Что сказал бы друг-Раевский? – Вы влюбились в девочку? Поздравляю! Вы ста реетесь, мой друг! Право, слишком рано! Эта преждевременная старость души… Впрочем… весьма расхожая болезнь. Века! Мы уже рождаемся стариками. Только старые рамоли волнуются девочками!.. – Александр словно услышал въяве, с каким восхитительным презреньем – тот произнес бы это слово «рамоли»!
Что если б эта девочка с беззащитными ногами – столкнулась с человеком, подобным ее брату?..

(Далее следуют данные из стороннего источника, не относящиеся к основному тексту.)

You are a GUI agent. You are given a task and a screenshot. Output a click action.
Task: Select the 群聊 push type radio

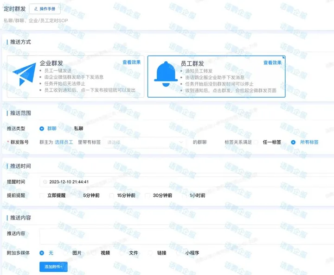click(42, 128)
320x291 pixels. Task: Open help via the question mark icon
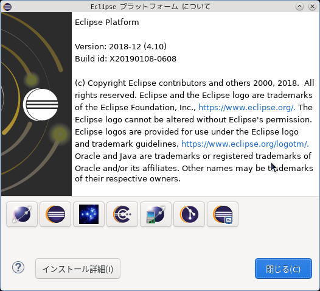click(18, 267)
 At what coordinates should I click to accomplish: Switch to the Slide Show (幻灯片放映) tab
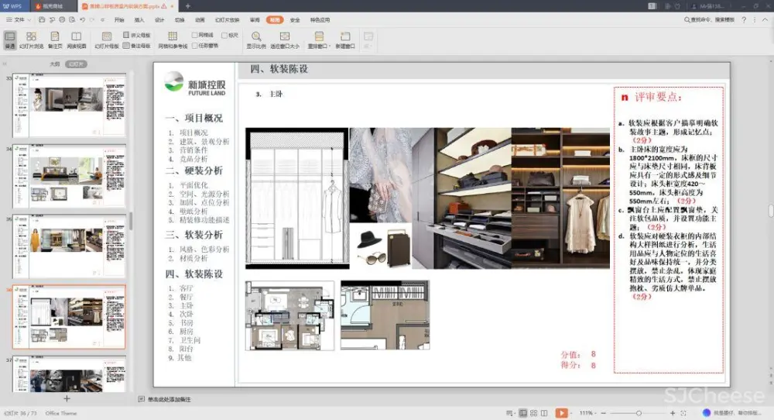tap(227, 19)
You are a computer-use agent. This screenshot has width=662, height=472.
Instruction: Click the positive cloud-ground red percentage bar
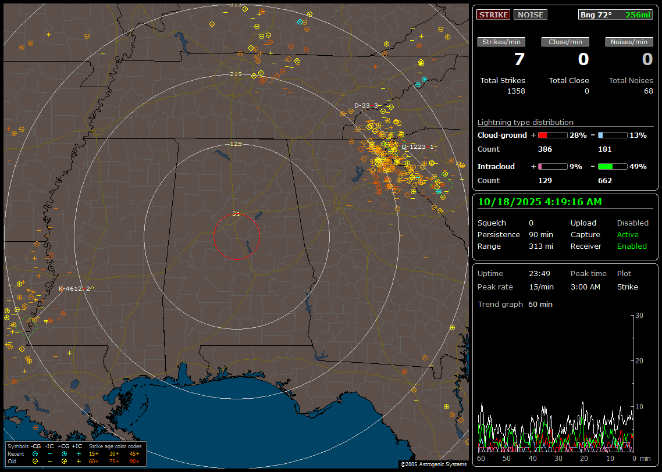[x=553, y=135]
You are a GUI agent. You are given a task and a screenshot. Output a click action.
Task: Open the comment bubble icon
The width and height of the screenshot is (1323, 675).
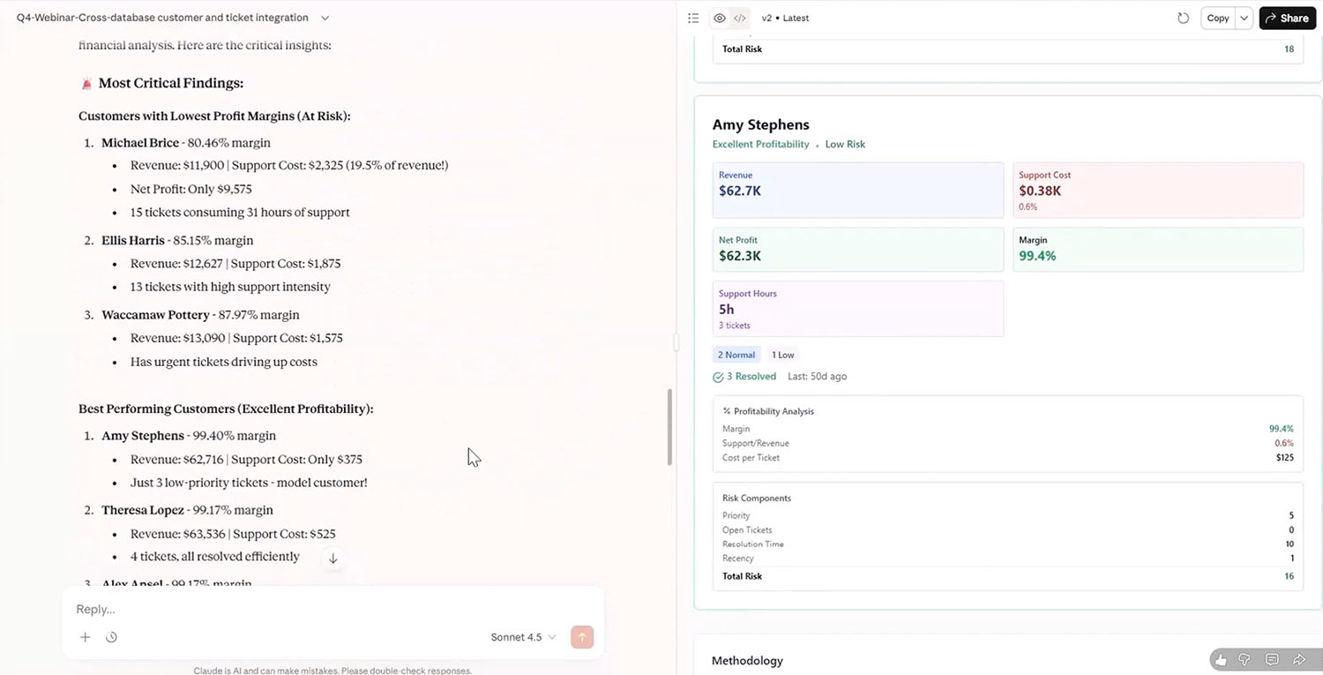pyautogui.click(x=1272, y=659)
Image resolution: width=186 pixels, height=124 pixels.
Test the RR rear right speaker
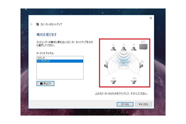[x=134, y=81]
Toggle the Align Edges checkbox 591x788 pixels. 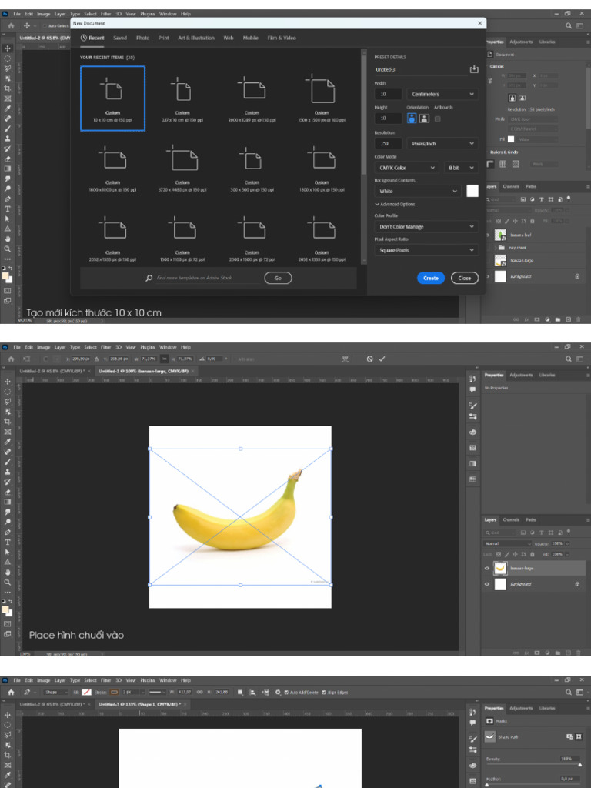[x=323, y=693]
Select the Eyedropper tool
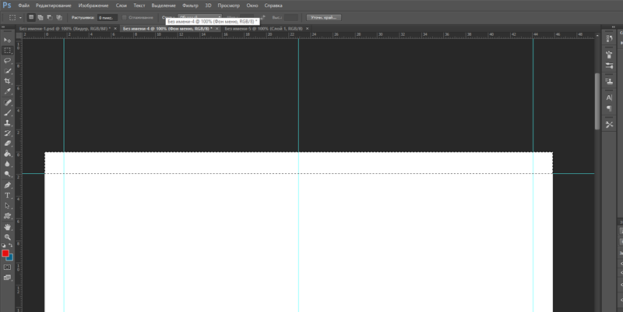 click(8, 91)
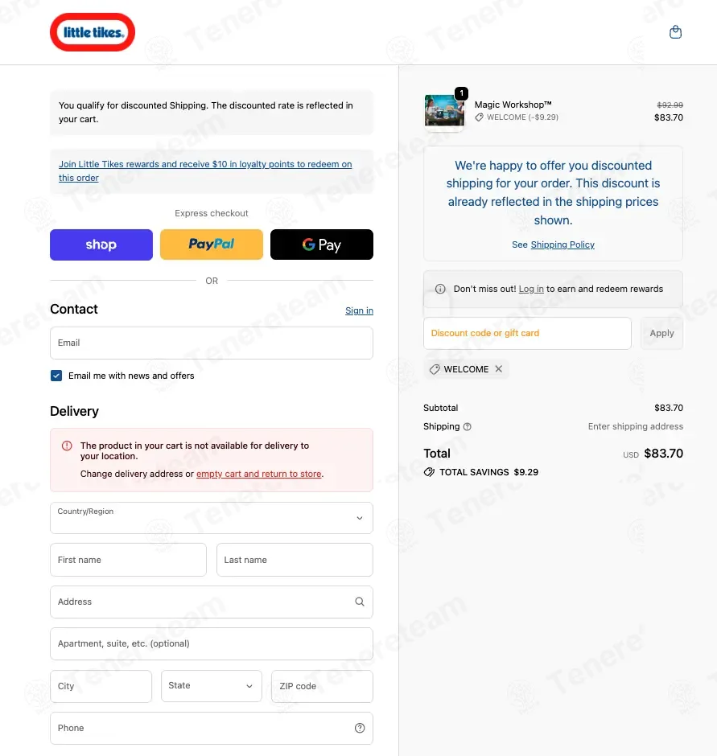
Task: Click the Phone field help icon
Action: [x=360, y=728]
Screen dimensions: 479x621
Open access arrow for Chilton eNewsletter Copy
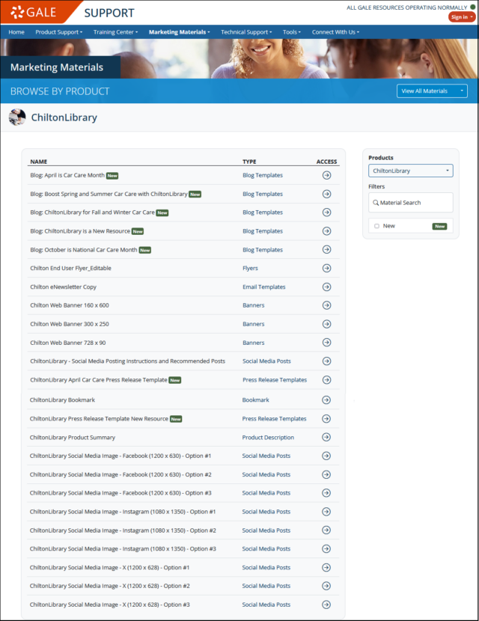(x=326, y=287)
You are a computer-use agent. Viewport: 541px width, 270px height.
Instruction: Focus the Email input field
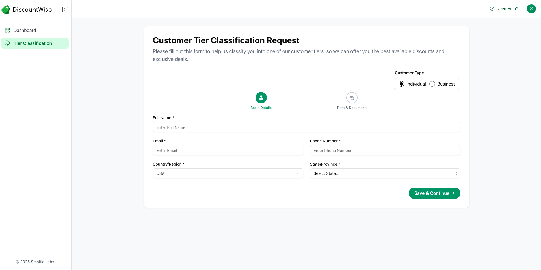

Мысль было не отогнать. Он забывал ее и вспоминал снова «… Я в нем хотел изобразить это равнодушие к жизни и к ее наслаждениям, эту преждевременную старость души, которые сделались отличительными чертами молодежи 19-го века…»[10]
Схолия
Интересно, как Пушкин почти сразу уверовал в легенду о Марии – в отличие от многих современников своих – включая Мицкевича. Наверное, к каждому писателю идет его материал!
Имя Мария с этих пор не покинет его до конца: до Маши Троекуровой в «Дубровском» и Маши Мироновой в «Капитанской дочке». Не только «Бахчисарайский фонтан» или посвящение к «Полтаве» озарены этим именем и воспоминанием. «Твоя печальная пустыня, – Последний звук твоих речей – Одно сокровище, святыня, – Одна любовь души моей»… Поди-пойми – почему это посвящение до сих пор оставляет в сомнении исследователей относительно адресата поэмы: здесь все так явственно! «Последний звук речей», конечно же – последнее свидание с Волконской (Раевской) перед ее отъездом в Сибирь – об этом после). Но главное – сам сюжет, где, помимо Петра, Мазепы, Кочубея, поединка власти с гордыней и мятежом, столкновения двух правд: Человека и Государства – есть еще трагическая история любви юной девушки к старому мятежнику. (Волконскому в пору приговора по делу декабря 1825-го – почти 38. Это – если не старость, то далеко от молодости, очень далеко. – У каждого века – свой возрастной ценз. Пушкин в 36 писал жене: «Но делать нечего. Все кругом меня говорит, что я старею, иногда даже чистым русским языком…» 25 сент. 1835.)